[A run of records]
::::
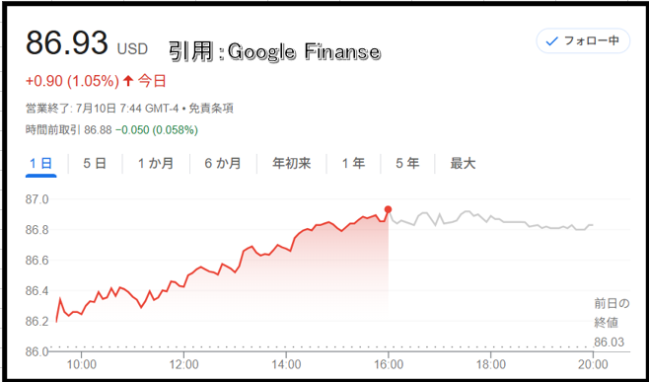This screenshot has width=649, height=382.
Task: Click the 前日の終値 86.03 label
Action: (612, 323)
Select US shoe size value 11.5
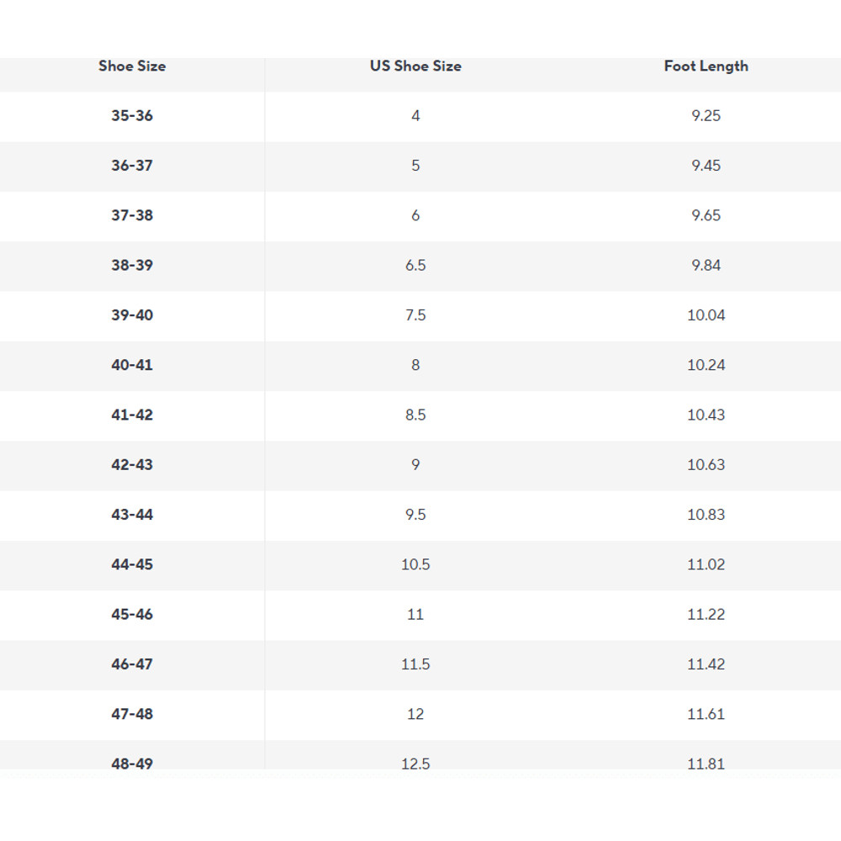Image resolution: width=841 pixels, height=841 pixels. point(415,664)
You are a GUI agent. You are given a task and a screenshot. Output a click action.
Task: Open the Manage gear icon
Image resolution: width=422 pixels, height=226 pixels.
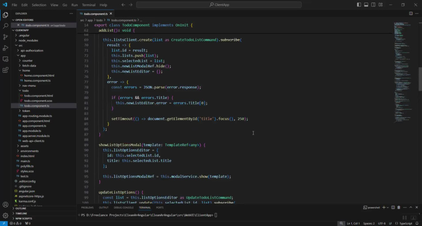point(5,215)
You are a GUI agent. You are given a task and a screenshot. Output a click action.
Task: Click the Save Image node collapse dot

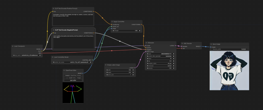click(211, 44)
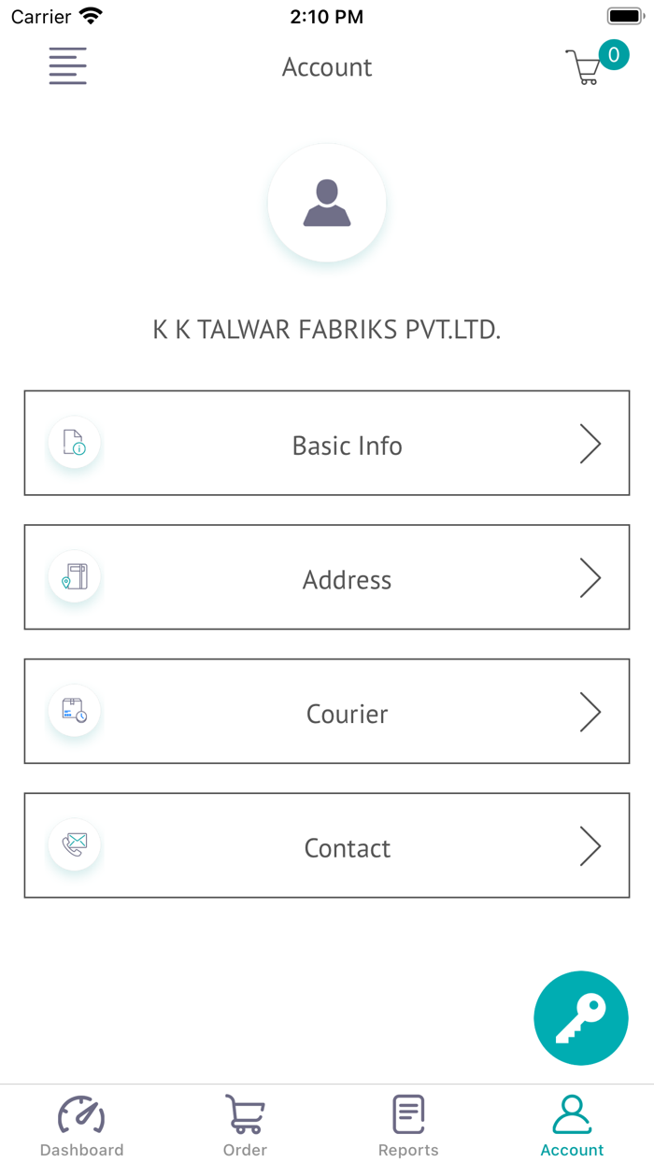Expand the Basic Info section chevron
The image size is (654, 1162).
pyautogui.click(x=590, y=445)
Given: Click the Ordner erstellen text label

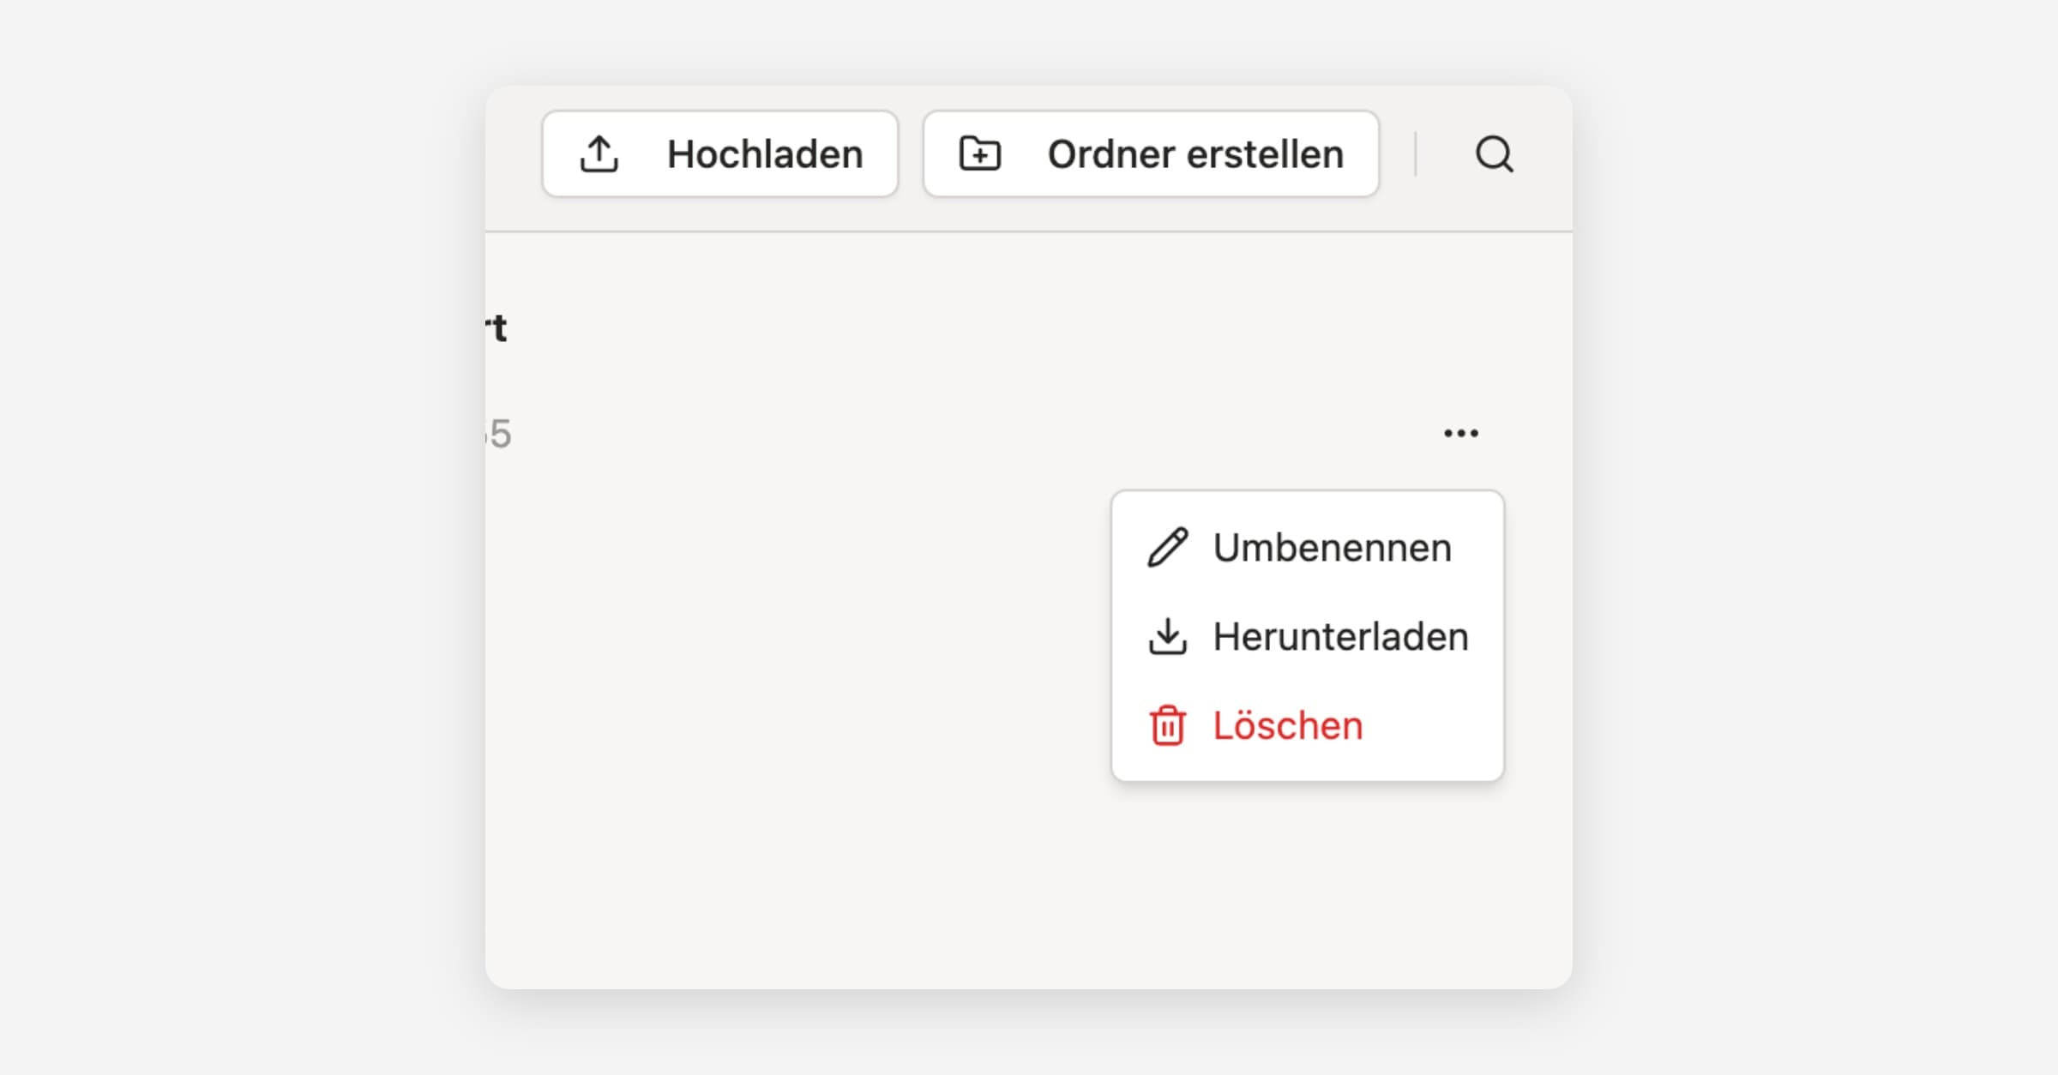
::::
* Task objective
Can you arrange every line of the records above as a Markdown table with the columns "No." and "Line", skipping blank lines and leaving the pictures out?

* Solution to this task
| No. | Line |
|---|---|
| 1 | This screenshot has width=649, height=382. |
| 2 | Task: Click the 前日の終値 86.03 label |
| 3 | Action: (612, 323) |
| 4 | Select US shoe size value 11.5 |
| 5 | Image resolution: width=841 pixels, height=841 pixels. point(415,664) |
| 6 | You are a GUI agent. You are given a task and a screenshot. Output a click action. |
| 7 | Task: Open the Manage gear icon |
| 8 | Image resolution: width=422 pixels, height=226 pixels. |
| 9 | point(5,215) |
| 10 | You are a GUI agent. You are given a task and a screenshot. Output a click action. |
| 11 | Task: Click the Save Image node collapse dot |
| 12 | click(211, 44) |
| 13 | Expand the Basic Info section chevron |
| 14 | The image size is (654, 1162). |
| 15 | pyautogui.click(x=590, y=445) |
| 16 | Given: Click the Ordner erstellen text label |